One of the biggest risks is that AI is learning to solve the wrong problems. This allows you to create content faster, but speed alone doesn’t improve learning. Instead, it can lead to content banality at scale. That means more slides, quizzes, and modules, but less depth of instruction, less originality, and a poorer learner experience. It can also create what I call the “little god” effect: the illusion that meaningful learning is also designed because the content is instantaneously generated. Without strong instructional design, content bloat and poor quality can quickly occur.
The second risk is cognitive offload combined with over-reliance on AI. When learners receive immediate answers, simplified summaries, and predictable feedback, they can become less motivated to learn. As we are already aware of happening, critical thinking, reflection, and judgment can weaken over time.
Another serious risk is AI hallucinations. Large-scale language models can produce output that sounds fluent, confident, and trustworthy, even when it’s inaccurate, misleading, or outright wrong. In learning situations, this is especially dangerous. This is because learners may trust an answer simply because it is well written. When this is combined with weak review processes, poor prompts, or lack of instructional guardrails, AI can spread confusion rather than support understanding.
So, if AI not only speeds up learning but also flattens it, meaningful L&D journeys can be hampered.
However, my view is optimistic. These are no reasons to back away from AI. They are a reason to design better.

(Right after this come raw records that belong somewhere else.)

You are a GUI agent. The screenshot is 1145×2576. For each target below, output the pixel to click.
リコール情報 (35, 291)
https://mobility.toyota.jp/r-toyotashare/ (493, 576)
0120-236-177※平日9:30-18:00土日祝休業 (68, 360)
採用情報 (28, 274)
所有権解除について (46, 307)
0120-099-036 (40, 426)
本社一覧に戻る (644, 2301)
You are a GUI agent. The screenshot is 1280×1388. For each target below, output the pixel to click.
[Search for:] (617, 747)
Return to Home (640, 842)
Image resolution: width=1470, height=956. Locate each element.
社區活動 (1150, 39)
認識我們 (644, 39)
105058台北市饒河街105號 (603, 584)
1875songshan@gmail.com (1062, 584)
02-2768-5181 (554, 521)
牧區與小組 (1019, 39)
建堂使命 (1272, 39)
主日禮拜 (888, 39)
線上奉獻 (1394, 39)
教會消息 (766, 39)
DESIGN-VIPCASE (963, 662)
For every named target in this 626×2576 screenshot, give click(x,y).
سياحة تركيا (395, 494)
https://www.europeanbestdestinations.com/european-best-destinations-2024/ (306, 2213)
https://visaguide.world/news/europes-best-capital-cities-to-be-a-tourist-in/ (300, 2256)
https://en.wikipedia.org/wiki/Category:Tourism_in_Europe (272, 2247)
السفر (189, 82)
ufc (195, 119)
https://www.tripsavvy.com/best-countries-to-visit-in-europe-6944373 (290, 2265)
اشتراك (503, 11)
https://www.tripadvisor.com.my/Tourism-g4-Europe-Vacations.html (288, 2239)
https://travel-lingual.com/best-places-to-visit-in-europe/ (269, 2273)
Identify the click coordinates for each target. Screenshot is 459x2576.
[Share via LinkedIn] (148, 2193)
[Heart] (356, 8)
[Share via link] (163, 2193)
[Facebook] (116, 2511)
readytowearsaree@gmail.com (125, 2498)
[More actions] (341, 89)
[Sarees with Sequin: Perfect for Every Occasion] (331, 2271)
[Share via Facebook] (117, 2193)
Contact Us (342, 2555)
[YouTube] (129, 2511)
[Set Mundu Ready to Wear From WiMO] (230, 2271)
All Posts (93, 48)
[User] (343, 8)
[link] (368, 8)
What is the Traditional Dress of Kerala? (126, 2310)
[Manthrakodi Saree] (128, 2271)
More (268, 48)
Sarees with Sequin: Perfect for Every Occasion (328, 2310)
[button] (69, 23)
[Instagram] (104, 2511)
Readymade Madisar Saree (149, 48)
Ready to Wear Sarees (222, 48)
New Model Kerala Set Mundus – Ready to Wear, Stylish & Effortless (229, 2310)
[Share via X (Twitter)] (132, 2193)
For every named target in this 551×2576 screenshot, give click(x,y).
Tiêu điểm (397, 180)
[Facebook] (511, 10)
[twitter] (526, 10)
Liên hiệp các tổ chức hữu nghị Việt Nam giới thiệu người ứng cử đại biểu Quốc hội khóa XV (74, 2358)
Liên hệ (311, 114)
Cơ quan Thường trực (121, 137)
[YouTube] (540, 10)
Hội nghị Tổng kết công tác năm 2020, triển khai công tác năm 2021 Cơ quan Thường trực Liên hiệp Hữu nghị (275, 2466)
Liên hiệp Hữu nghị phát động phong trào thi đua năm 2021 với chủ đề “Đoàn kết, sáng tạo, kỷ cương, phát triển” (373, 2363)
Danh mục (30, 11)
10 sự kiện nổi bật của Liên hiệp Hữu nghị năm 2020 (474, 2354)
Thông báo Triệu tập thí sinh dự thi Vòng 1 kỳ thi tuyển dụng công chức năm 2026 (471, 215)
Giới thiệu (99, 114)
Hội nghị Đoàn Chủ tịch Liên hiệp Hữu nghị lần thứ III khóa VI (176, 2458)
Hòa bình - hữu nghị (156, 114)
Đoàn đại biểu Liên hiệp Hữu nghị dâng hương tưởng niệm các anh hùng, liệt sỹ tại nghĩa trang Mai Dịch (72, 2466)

What are the most overlooked opportunities for AI in learning, and why should organizations move from content generation to designing meaningful learning experiences as they implement this new technology?
One of the most overlooked opportunities is that AI can help move from information provision to capacity building. Most organizations still use AI primarily to generate content faster. But the real value lies in designing learning experiences that are more adaptable, more contextual, and more hands-on.
A good example is the role of adaptive quizzes. Quizzes are often just a recall check. With AI, you can become part of the learning process itself. Challenge levels change dynamically, weak areas can be strengthened, and custom feedback can move learners forward. This makes quiz practice more advanced and closer to actual learning.
Another great opportunity is open-ended practice with personalized feedback. Many important workplace skills, such as interviewing, providing feedback, coaching, and handling conflict, cannot be developed through multiple-choice questions alone. Learners need to answer in their own words, make decisions, and reflect on their choices. AI can support this through AI coaching personas that provide more targeted feedback on clarity, reasoning, empathy, tone, and intent.
This is important because meaningful learning doesn’t come from making things easy. It is created by providing the right challenge along with the right support. Aristotle’s insight still applies today. Learning requires effort. Real learning and development happens when learners are challenged. And Bloom’s 2 Sigma research reminds us of the value of individualized instruction. AI gives us the opportunity to integrate both at scale for the first time in human history.
Finally, AI creates significant opportunities for customization. Instead of one-size-fits-all training, you can shape learning to fit your organization, role, competency, and context. That’s why organizations need to move from content generation to designing meaningful learning experiences.
What is the importance of human-centered AI and human-involved approaches when building competency-driven learning experiences?
Illusions, the black-box nature of LLM, and what I often refer to as a “prompt-and-play” approach are exactly what increase the risks in learning AI. Simply asking a model to generate content, feedback, or ratings without a strong structure may yield output that sounds fluent and persuasive, but is not necessarily accurate, relevant, or pedagogically appropriate.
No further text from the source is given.